*** TEXT SECTION ***

Nan Cohen
On Mentors

Mentor—the same word in English, Dutch, and more than a dozen other languages—is easily defined. In actual use, however, it is a slightly fraught term. Mentoring implies disparity—in age, in experience, almost certainly in power. To have, or to be, a mentor requires a degree of consensus between mentor and mentee, but this is usually unspoken, and there are no real rules or rituals around the connection.
      Some institutions have attempted to formalize mentoring. At the school where I teach, for example, each new teacher is assigned a ‘mentor’ who offers informal guidance and helps the newcomer learn the culture of the place. The connections that form from these arrangements are often collegial and warm—but are they truly mentorships? I think not. Particularly in the arts—I’m thinking primarily of writers here—authentic mentorship is not bestowed by institutions. Perhaps it is, at its root, anti-institutional, the organic symbiosis of two individuals’ idiosyncratic needs.
      And it is temporary. To be someone’s mentor is a role, not a permanent appointment. We see this even in the story of the original Mentor, in Homer’s Odyssey. Sailing off to the Trojan War, Odysseus left Mentor in charge of his house; twenty years later, the place is overrun by Penelope’s suitors. Mentor speaks up for Telemachus’s plan to set out in search of Odysseus, but the suitors shout him down. He’s of no practical help—until Athena takes on his appearance.
      Once she does, the plot starts moving. In ‘the voice and guise of Mentor’, she promises Telemachus she will help him get a ship and crew: ‘You will achieve the journey that you seek,/since I will go with you, just like a father’ (in Emily Wilson’s translation, 2.268, 285-6). She recruits a crew, borrows a ship, casts a sleeping spell on the suitors, and hustles Telemachus to the ship and out to sea.
      And then she leaves him! In a showy way; after delivering him to his first host, Odysseus’s old Trojan War companion Nestor, she transforms into a bird and flies away, so that it’s obvious to everyone that Telemachus has been companioned by a god. Still, she’s gone. So much for going with him ‘just like a father’! Like his real father, she’s left him before he’s ready for her to go.

*** MATERIAL PROVIDED ***

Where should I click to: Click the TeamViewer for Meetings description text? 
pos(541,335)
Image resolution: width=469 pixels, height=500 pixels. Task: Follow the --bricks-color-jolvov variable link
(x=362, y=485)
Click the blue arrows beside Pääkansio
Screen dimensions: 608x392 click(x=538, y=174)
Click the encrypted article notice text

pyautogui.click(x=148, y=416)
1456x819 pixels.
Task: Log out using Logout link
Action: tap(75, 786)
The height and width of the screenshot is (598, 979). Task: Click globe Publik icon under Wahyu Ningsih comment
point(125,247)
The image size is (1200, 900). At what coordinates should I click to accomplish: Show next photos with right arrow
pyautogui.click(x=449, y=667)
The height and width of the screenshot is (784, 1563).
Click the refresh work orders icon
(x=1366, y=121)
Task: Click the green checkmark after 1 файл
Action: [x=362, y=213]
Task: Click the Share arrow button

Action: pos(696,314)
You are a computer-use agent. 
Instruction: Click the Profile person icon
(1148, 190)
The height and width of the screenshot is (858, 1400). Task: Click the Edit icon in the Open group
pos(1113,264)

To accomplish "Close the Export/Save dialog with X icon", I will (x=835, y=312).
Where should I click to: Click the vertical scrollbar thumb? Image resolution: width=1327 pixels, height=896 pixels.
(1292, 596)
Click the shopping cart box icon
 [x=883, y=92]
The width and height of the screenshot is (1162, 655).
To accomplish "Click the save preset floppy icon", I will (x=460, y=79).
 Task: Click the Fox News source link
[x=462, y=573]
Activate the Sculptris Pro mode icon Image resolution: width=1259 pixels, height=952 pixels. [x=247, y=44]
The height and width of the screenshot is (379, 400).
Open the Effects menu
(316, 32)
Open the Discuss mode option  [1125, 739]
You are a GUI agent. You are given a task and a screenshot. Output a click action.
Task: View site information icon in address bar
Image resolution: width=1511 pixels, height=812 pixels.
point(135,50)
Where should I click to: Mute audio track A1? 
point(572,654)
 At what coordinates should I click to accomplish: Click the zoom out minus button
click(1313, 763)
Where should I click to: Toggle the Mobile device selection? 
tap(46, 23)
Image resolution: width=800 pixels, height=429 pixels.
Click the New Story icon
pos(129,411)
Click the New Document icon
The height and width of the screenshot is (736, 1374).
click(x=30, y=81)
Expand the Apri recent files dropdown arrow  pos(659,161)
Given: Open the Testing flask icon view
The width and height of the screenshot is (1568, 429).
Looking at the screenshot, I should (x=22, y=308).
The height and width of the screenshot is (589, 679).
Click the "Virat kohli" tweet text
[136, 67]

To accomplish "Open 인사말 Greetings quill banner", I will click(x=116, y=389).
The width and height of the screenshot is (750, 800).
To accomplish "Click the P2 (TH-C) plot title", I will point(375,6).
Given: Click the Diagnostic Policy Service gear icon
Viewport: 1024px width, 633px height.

***

● **PROBLEMS TO SOLVE**
1. Decide whether each statement agrees with the essay on mentors. For each, answer yes or no and quote the deciding words of the essay. (a) The word "mentor" is the same in English and Dutch. (b) The author considers the school's assigned mentoring arrangements to be true mentorships. (c) Athena stays with Telemachus for his whole journey.
2. Summarize the essay on mentors in two sentences.
3. Please write out everything in the essay on mentors from "And it is temporary." down to "on his appearance.".
The entries are separate material and have nothing to do with the essay on mentors.

● **ANSWERS TO EACH TASK**
1.
(a) Yes: "Mentor—the same word in English, Dutch, and more than a dozen other languages—is easily defined."
(b) No: "but are they truly mentorships? I think not."
(c) No: "she transforms into a bird and flies away"

2. Mentoring implies disparity in age, experience, and power, and authentic mentorship, especially among writers, is temporary and is not bestowed by institutions. In Homer's Odyssey, the original Mentor is of no practical help until Athena takes on his appearance, sends Telemachus out to sea, and then leaves him before he is ready for her to go.

3.
And it is temporary. To be someone’s mentor is a role, not a permanent appointment. We see this even in the story of the original Mentor, in Homer’s Odyssey. Sailing off to the Trojan War, Odysseus left Mentor in charge of his house; twenty years later, the place is overrun by Penelope’s suitors. Mentor speaks up for Telemachus’s plan to set out in search of Odysseus, but the suitors shout him down. He’s of no practical help—until Athena takes on his appearance.